No obstante, el mensaje cristiano es portador de una buena nueva para todos; también para el mundo político, económico y jurídico. Cuando la autoridad de la Iglesia, dentro del ámbito de la propia misión, proclama la doctrina cristiana o emite juicios de carácter moral sobre las realidades de orden político, y cuando impulsa la promoción de la dignidad y los derechos inalienables del hombre, busca sobre todo el bien integral de la comunidad política, y. en último término, el bien integral de la persona. Al mismo tiempo, la Iglesia reconoce que corresponde a los laicos católicos como algo propio el vasto campo de cuestiones políticas, en las que caben soluciones diversas, entre las cuales han de buscar aquellas compatibles con los valores evangélicos. En unión con todos los hombres deseosos de promover el bien de la comunidad, ellos tienen la gran responsabilidad de buscar y aplicar soluciones verdaderamente humanas a los desafíos que plantean los nuevos tiempos y la convivencia social. La Iglesia toma parte en las mejores aspiraciones de los hombres y les propone lo que es suyo propio: “una visión global del hombre y de la humanidad” (Populorum progressio, 13).

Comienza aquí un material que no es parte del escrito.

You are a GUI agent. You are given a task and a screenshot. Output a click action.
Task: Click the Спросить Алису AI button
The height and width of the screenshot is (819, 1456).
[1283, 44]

Tanto el Estado como la Iglesia, cada uno en su propio campo y con sus propios medios, están al servicio de la vocación personal y social del hombre. Se abre así un amplio espacio al diálogo y a variadas formas de cooperación, partiendo siempre del respeto mutuo a la propia identidad y a las funciones propias de cada una de las dos instituciones.
La ya larga historia de vuestra patria, ligada por múltiples vínculos a la herencia cristiana que ha recibido, lo demuestra con sobrada elocuencia. En esa trayectoria se han ido forjando las condiciones propicias para que la colaboración entre la Iglesia y la comunidad política sea particularmente fecunda. Espero que en el futuro, con creatividad y dinamismo, se incremente esa recíproca ayuda, comprensión y respeto, manifestados en formas adecuadas de cooperación, lo cual se traducirá en beneficio también para la actividad política y mostrará la fuerza integradora de la acción –siempre con un fin trascendente– de la Iglesia, “ experta en humanidad ”, según la feliz expresión de mi predecesor el Papa Pablo VI.
La prosecución incansable de estos objetivos redundará en mucho bien para todos los hijos de esta tierra y. en virtud de la apertura al resto del mundo que os distingue, constituirá un valioso testimonio, además de un notable influjo, en el noble diseño de construir una civilización de la verdad y de la justicia, del amor y de la libertad.
5. En estos momentos de especial relevancia para el futuro del país, tenéis suficientes motivos que inducen a mirar al porvenir con esperanza: tenéis la pujanza de una nación joven, que ha acumulado múltiples y ricas experiencias históricas. Encomiendo a Dios Todopoderoso, por la intercesión maternal de Nuestra Señora de Luján, esta nueva etapa de vuestra vida nacional, para que la Argentina se aproxime al V centenario del inicio de la evangelización de América, y al tercer milenio de la era cristiana, con una renovada madurez y sabiduría, con un creciente optimismo y empuje. Estoy seguro de que así esta nación, que ocupa un digno lugar en el concierto de la comunidad internacional, seguirá dando muchos frutos de humana y cristiana convivencia, aquí y en todo el mundo.
Que la bendición del Altísimo descienda sobre vosotros, sobre vuestras familias, sobre vuestros nobles quehaceres, y sobre todos los argentinos y argentinas, a quienes deseáis servir.
*Insegnamenti di Giovanni Paolo II, vol. X, 1 1987 pp.1116-1121.
L'Osservatore Romano 8.4.1987 p. XXXIX.
L'Osservatore Romano, edición semanal en lengua española, n.17, p.11.